Airflow is a Task Automation tool. It helps organizations to schedule their tasks so that they are executed when the right time comes. This relieves the employees from doing tasks repetitively. When using Airflow, you will want to access it and perform some tasks from other tools. This means that you will need a way to connect to Airflow from other tools. Kubernetes is an open-source system, built on top of 15 years of experience of running production workloads at Google in tandem with the best ideas and practices from the community.
This blog talks about the different steps involved in installing Airflow on Kubernetes in a seamless fashion. It also gives a brief introduction to Airflow and Kubernetes before diving into the benefits of leveraging Airflow Kubernetes operator and setup steps.
Table of Contents
- What is Apache Airflow?
- What is Kubernetes?
- Why do you need to run Airflow on Kubernetes?
- Benefits of Airflow Kubernetes Operator
- How does the Airflow Kubernetes Operator work?
- Understanding Airflow Kubernetes Setup Configuration
What is Apache Airflow?
Apache Airflow is an open-source workflow automation and scheduling platform that programmatically authors, schedules, and monitors workflows. Organizations use Airflow to orchestrate complex computational workflows, create data processing pipelines, and perform ETL processes. Apache Airflow uses DAG (Directed Acyclic Graph) to construct the workflow, and each DAG contains nodes and connectors. Nodes connect to other nodes via connectors to generate a dependency tree.
Key Features of Apache Airflow
- Dynamic Integration: Airflow uses Python as the backend programming language to generate dynamic pipelines. Several operators, hooks, and connectors are available that create DAG and tie them to create workflows.
- Extensible: Airflow is an open-source platform, and so it allows users to define their custom operators, executors, and hooks.

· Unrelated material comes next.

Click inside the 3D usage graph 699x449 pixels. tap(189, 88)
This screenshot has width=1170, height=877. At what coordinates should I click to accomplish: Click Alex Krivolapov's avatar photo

You can also extend the libraries so that it fits the level of abstraction that suits your environment.
- Elegant User Interface: Airflow uses Jinja templates to create pipelines, and hence the pipelines are lean and explicit. Parameterizing your scripts is a straightforward process in Airflow.
- Scalable: Airflow is designed to scale up to infinity. You can define as many dependent workflows as you want. Airflow creates a message queue to orchestrate an arbitrary number of workers.
What is Kubernetes?
Kubernetes has made a name for itself in the marketplace as an open-source container orchestration system that can be leveraged for scaling up operations, automating software development, and management. In layman terms, Kubernetes collates the containers that make up an application into logical units for easy discovery and management. Irrespective of whether you are running a global enterprise or testing locally, Kubernetes flexibility grows with your enterprise to deliver your applications easily and consistently no matter how sophisticated your need is.
Key Features of Kubernetes
Here are a few key features of Kubernetes that make it an indispensable tool for your workplace:
- Storage Orchestration: With Kubernetes, you can automatically mount the storage system of your choice. You can pick from network storage systems like Gluster, NFS, Cinder, Ceph, Flocker, iSCGI; local storage; or public cloud providers such as AWS or GCP.
- Batch Execution: Along with its comprehensive set of services, Kubernetes can also manage your CI and batch workloads, replacing containers that fail, if needed.
- Load Balancing and Service Discovery: With Kubernetes, you no longer need to modify your application to use an unfamiliar service discovery mechanism. Kubernetes provides pods with their IP address along with a single DNS name for a set of pods. Kubernetes can also load balance across them.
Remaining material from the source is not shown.